Writer: Graham Greene, adapted by Giles Havergal
Director: Christopher Luscombe
Reviewer: Ian Foster
There’s a strange disconnect at the heart of Travels with my Aunt which means it never really ignites the comic potential it possesses. Giles Havergal’s adaptation of Graham Greene’s 1969 novel sees four actors cover a multitude of characters and a globe-trotting range of locations in a free-wheeling narrative which commences with retired bank manager Henry Pulling being reunited with his long-lost Aunt Augusta at his mother’s funeral. But the adventures that follow have a dated feel to them with a distinctly not-quite-post-colonial flavour and the presentational style also has a measured quality which only intermittently embraces the carefree spirit of the story.
There’s fun to be had though, as Henry falls deeper and deeper into the rabbit hole opened by his aunt and they ricochet from the depths of suburbia to Turkey, Paraguay and more and he gradually becomes more accustomed to the new excitements of his life, which had previously been limited to growing dahlias in his back garden. The actors share the rôles as well as sharing them out so Greene’s richly evocative writing is constantly changing mouthpiece as all of them take turns in playing Henry, as well as the colourful cast of characters that pop up along the journey.
David Bamber just about wins on points as the most compelling version of Henry but also brings a lightness to a range of female characters and Gregory Gudgeon demonstrates huge variety and versatility covering a multitude of tiny parts, the postman being one of the wryly funniest. But in among the turns are slightly more questionable decisions. Jonathan Hyde’s Aunt Augusta is undoubtedly amusing but his style of female impersonation feels something of an anachronism in this day and age and Iain Mitchell has to tread a slightly dubious line as her Sierra Leonean manservant and lover Wordsworth.

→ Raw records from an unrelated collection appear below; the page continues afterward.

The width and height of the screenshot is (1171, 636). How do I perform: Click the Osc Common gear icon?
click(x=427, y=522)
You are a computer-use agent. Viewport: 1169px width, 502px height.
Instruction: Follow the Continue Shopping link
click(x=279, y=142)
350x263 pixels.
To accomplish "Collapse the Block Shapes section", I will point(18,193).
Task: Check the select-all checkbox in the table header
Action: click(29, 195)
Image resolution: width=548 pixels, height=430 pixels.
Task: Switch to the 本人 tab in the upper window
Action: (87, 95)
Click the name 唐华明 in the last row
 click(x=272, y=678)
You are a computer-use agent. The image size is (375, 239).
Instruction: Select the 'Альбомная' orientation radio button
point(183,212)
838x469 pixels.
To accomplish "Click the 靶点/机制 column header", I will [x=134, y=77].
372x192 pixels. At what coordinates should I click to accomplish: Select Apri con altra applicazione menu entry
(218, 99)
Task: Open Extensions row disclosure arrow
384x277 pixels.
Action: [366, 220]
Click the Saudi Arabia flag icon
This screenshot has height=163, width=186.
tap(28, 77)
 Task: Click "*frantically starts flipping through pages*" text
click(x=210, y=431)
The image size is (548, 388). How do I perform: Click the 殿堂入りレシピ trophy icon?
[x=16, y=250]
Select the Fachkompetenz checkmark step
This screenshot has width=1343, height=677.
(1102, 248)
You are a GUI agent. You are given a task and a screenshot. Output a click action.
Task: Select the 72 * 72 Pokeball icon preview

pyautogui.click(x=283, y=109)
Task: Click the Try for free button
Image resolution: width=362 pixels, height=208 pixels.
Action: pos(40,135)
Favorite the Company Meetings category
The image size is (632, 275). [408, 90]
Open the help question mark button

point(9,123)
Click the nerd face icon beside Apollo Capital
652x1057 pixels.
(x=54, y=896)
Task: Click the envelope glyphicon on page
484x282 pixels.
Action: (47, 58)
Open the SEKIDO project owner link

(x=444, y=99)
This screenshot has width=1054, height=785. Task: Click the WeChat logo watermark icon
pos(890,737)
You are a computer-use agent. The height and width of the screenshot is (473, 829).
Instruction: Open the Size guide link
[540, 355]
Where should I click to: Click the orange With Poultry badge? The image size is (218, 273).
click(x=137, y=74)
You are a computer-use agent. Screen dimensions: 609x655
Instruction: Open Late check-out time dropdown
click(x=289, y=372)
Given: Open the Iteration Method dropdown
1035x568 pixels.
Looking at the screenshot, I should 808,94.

Christopher Luscombe’s revival certainly oozes quality, not least in Colin Falconer’s richly detailed set design with its railway destination board which effectively locates the fast-moving action, and the experienced cast who display their skills with panache. But it rarely makes an effective case for this being a play worthy of such attention. It is old-fashioned due to its very nature but the problem is it feels old-fashioned too – its antiquated attitudes, the construction that loses its comic spark at the expense of predictable twists, an overall atmosphere of dated quaintness albeit strongly performed.